• TASKS AND EXERCISES
**a)** Please check each statement against the Step 1 demo and answer yes or no, quoting the words from the demo that decide it. (i) Filtering is applied after the data are interpolated onto the common time grid. (ii) The mooring name set in the code is dsE_1_2018. (iii) The printed output shows that the configuration file exists.
**b)** In the Step 1 demo, what value is basedir set to?
**c)** Carry the Step 1 demo forward from its last line.

• DOCUMENT SEGMENT

Demo: mooring-level processing (Step 1)
This notebook demonstrates the first of the mooring-level processing steps, time_gridding.
Step 1: Time Gridding and Optional Filtering Demo
This notebook demonstrates the Step 1 processing workflow for mooring data:
Loading multiple instrument datasets
Optional time-domain filtering (applied BEFORE interpolation)
Interpolating onto a common time grid
Combining into a unified mooring dataset
Key Point: Filtering is applied to individual instrument records on their native time grids BEFORE interpolation to preserve data integrity.
[1]:
import numpy as np
import pandas as pd
import xarray as xr
import matplotlib.pyplot as plt
from pathlib import Path
import yaml
# Import the time gridding module
from oceanarray.time_gridding import (
TimeGriddingProcessor,
time_gridding_mooring,
process_multiple_moorings_time_gridding
)
# Set up plotting
plt.style.use('default')
Configuration
First, let’s set up our data paths and examine the mooring configuration.
[2]:
# Set your data paths here
basedir = '../data'
mooring_name = 'dsE_1_2018'
# Construct paths
proc_dir = Path(basedir) / 'moor' / 'proc' / mooring_name
config_file = proc_dir / f"{mooring_name}.mooring.yaml"
print(f"Processing directory: {proc_dir}")
print(f"Configuration file: {config_file}")
print(f"Config exists: {config_file.exists()}")
Processing directory: ../data/moor/proc/dsE_1_2018
Configuration file: ../data/moor/proc/dsE_1_2018/dsE_1_2018.mooring.yaml
Config exists: True
[3]:
# Load and examine the mooring configuration
if config_file.exists():
with open(config_file, 'r') as f:
config = yaml.safe_load(f)
print("Mooring Configuration:")
print(f"Name: {config['name']}")
print(f"Water depth: {config.get('waterdepth', 'unknown')} m")
print(f"Location: {config.get('latitude', 'unknown')}°N, {config.get('longitude', 'unknown')}°E")
print(f"\nInstruments ({len(config.get('instruments', []))}):")
for i, inst in enumerate(config.get('instruments', [])):
print(f" {i+1}. {inst.get('instrument', 'unknown')} "
f"(serial: {inst.get('serial num.', 'unknown')}) at {inst.get('depth', 'unknown')} m")
else:
print("Configuration file not found!")
print("Please check your data path and mooring name.")

• DATA BLOCK
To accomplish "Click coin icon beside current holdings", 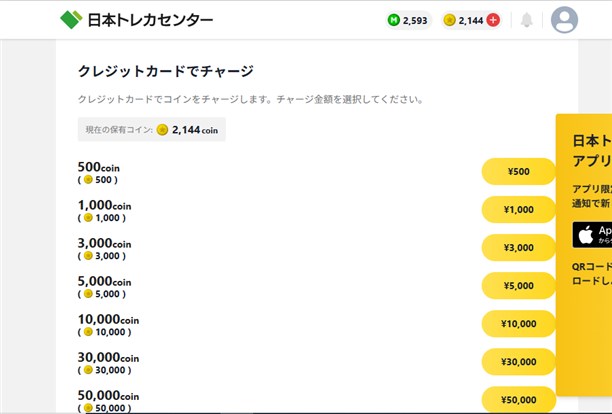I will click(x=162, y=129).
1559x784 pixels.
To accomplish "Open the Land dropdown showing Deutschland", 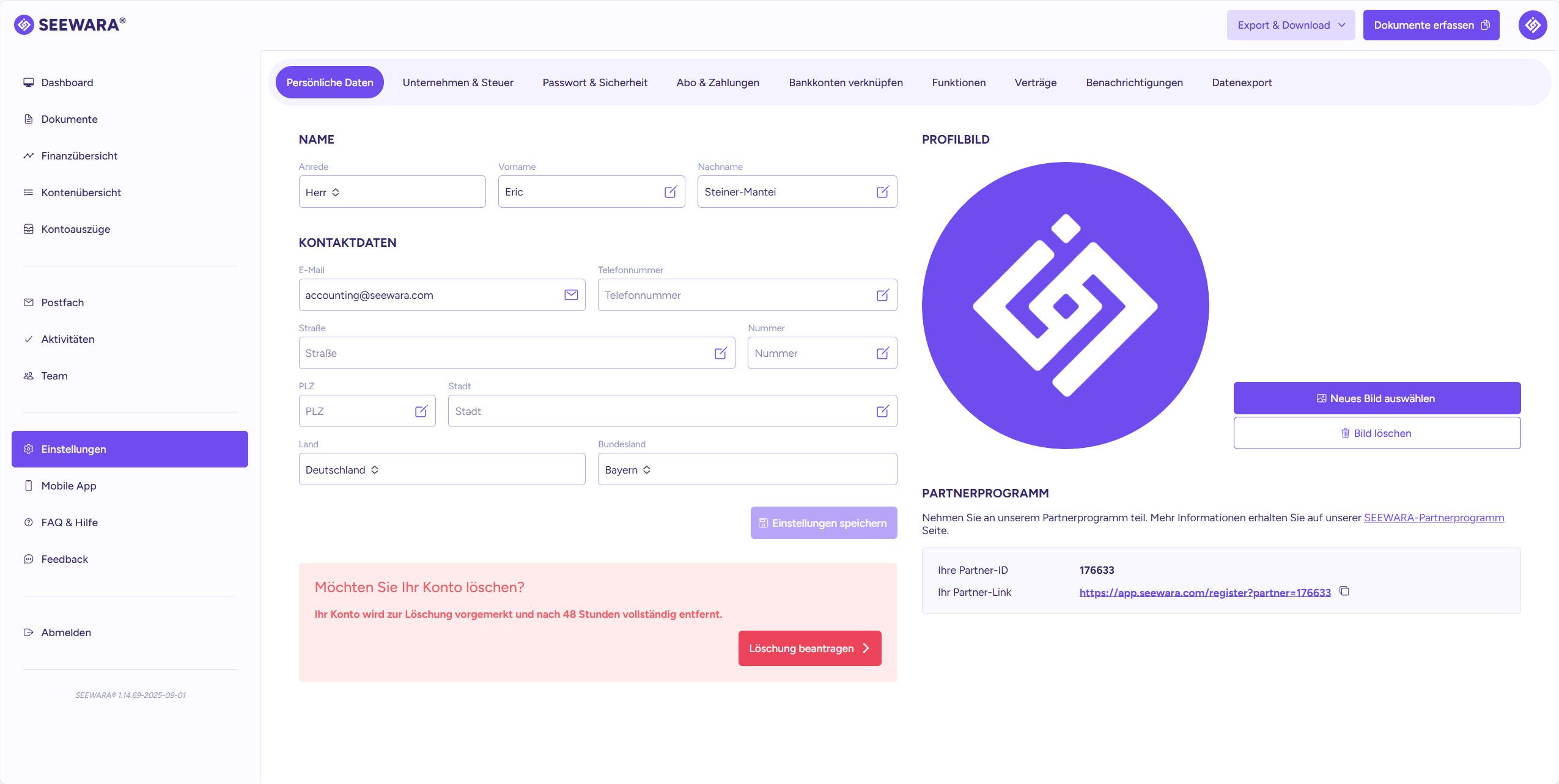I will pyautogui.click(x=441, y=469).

• RESPONSES FOR EACH TASK
**a)**
(i) No: "Optional time-domain filtering (applied BEFORE interpolation)"
(ii) Yes: "mooring_name = 'dsE_1_2018'"
(iii) Yes: "Config exists: True"

**b)** '../data'

**c)**
Mooring Configuration:
Name: dsE_1_2018
Water depth: 929 m
Location: 65.47561666666667°N, -29.570083333333333°E
Instruments (23):
1. sbe56 (serial: unknown) at 629 m
2. sbe16 (serial: unknown) at 679 m
3. sbe56 (serial: unknown) at 689 m
4. sbe56 (serial: unknown) at 699 m
5. sbe56 (serial: unknown) at 709 m
6. sbe56 (serial: unknown) at 719 m
7. sbe56 (serial: unknown) at 729 m
8. sbe56 (serial: unknown) at 739 m
9. sbe56 (serial: unknown) at 749 m
10. sbe56 (serial: unknown) at 759 m
11. sbe56 (serial: unknown) at 769 m
12. sbe16 (serial: unknown) at 780 m
13. tr1050 (serial: unknown) at 790 m
14. rbrsolo (serial: unknown) at 800 m
15. tr1050 (serial: unknown) at 810 m
16. rbrsolo (serial: unknown) at 820 m
17. tr1050 (serial: unknown) at 830 m
18. rbrsolo (serial: unknown) at 840 m
19. tr1050 (serial: unknown) at 850 m
20. rbrsolo (serial: unknown) at 860 m
21. tr1050 (serial: unknown) at 870 m
22. microcat (serial: unknown) at 880 m
23. sbe56 (serial: unknown) at 905 m
Examine individual instrument files
Let’s look at the individual instrument files before processing to understand the different sampling rates and data characteristics.
[4]:
# Find and examine individual instrument files
file_suffix = "_use"
instrument_files = []
instrument_datasets = []
rows = []
if config_file.exists():
for inst_config in config.get("instruments", []):
instrument_type = inst_config.get("instrument", "unknown")
serial = inst_config.get("serial", 0)
depth = inst_config.get("depth", 0)
# Look for the file
filename = f"{mooring_name}_{serial}{file_suffix}.nc"
filepath = proc_dir / instrument_type / filename
if filepath.exists():
ds = xr.open_dataset(filepath)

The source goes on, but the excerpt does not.